Anti-boycott legislation frequently requires state agencies or boards to create a public list of activists, nonprofits, and/or companies that support for boycotts for Palestinian rights and prohibit states from contracting with or investing in listed entities. As of November 2020, 13 states have anti-boycott laws that require the creation of a blacklist of entities that support or engage in boycotts for Palestinian rights or BDS.
These blacklists have faced delays because of imprecise standards in the law and criticism because of the inaccuracies in the lists. When Illinois published a blacklist of 11 companies pursuant to the country’s first anti-boycott law, a number of the companies on the list reported being surprised by their inclusion and that they did not boycott Israel or its illegal settlements.
Resolutions are generally non-binding measures passed by one or both chambers of a state or federal legislature or by a municipal body. Resolutions express the view of legislators, and sometimes encourage other bodies to take particular actions. Resolutions generally do not create enforceable law, but certain types of resolutions, such as joint resolutions, can have a legal effect.
In line with our methodology, we include resolutions that–either in their text or through statements by their sponsors–evidence an intent to condemn, restrict, or punish the movement for Palestinian freedom and equality. These resolutions include condemnations of boycotts or BDS, false claims that attempt to brand activists as wrongdoers or antisemitic, and/or efforts calling on decision makers to infringe on activists’ constitutionally protected political expression–often all of the above. As such, we do not classify resolutions by type, nor are they counted in the statistics or the map. Taken as expressions of the views of US lawmakers, these resolutions contribute to a chilling effect on advocacy for Palestinian rights.
An executive order is a directive issued by the President (or the Governor in a state executive order), which manages the operations of other government agencies. The order may call for other government agencies or departments to evaluate, survey, withhold, or perform some function within their duties. Unlike a legislative bill, an executive order does not require approval from other branches of the government.
In several states, governors have adopted executive orders when efforts to pass anti-boycott bills have stalled or failed in the state legislature. In New York, two different anti-boycott bills had been introduced in each house of the legislature during the 2015-2016 session and had prompted more than one hundred activists and civil liberties groups to speak out against them, flagging constitutional concerns. Gov. Andrew Cuomo unilaterally signed an executive order in 2016 creating a blacklist of and requiring the state to divest from companies that engage in or encourage others to engage in BDS.

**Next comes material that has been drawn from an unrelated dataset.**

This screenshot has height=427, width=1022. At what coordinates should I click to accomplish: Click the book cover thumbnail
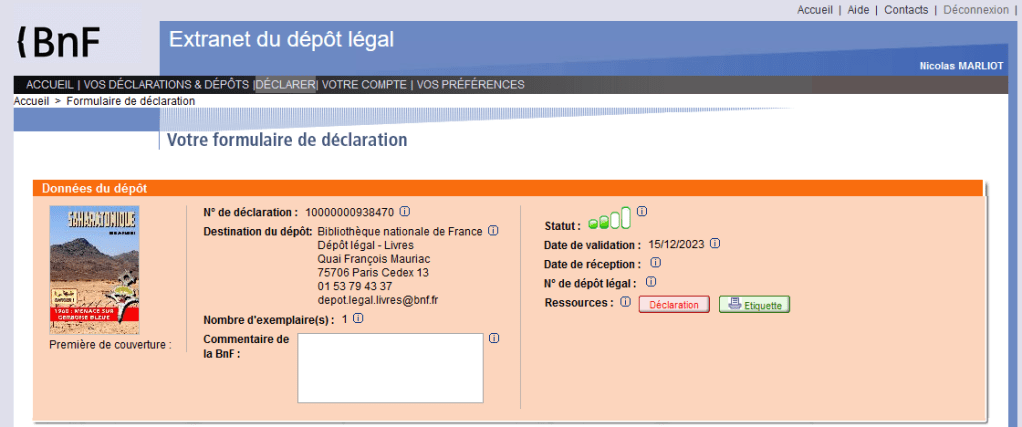95,270
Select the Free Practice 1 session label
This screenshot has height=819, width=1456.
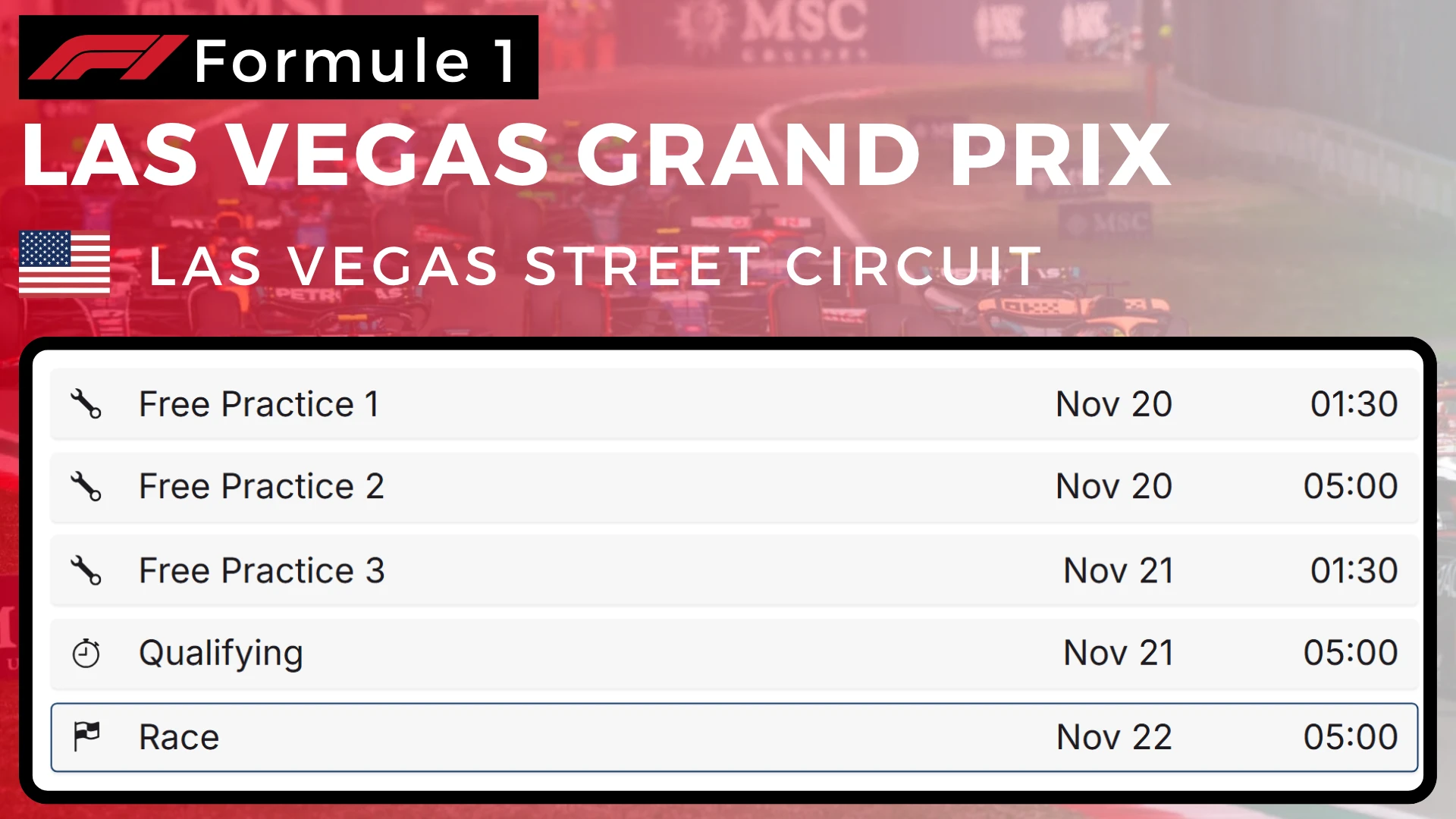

Similarly, in Maryland, after activists defeated an anti-boycott bill introduced in the 2017 legislative session, Gov. Larry Hogan unilaterally adopted an anti-boycott executive order.
As of July 2020, governors in six states have adopted executive orders targeting advocacy for Palestinian rights–Kentucky, Louisiana, Maryland, New York, South Dakota, and Wisconsin [add links to state pages]. In December 2019, President Trump signed an antisemitism redefinition executive order after several failed attempts to pass similar legislation through Congress.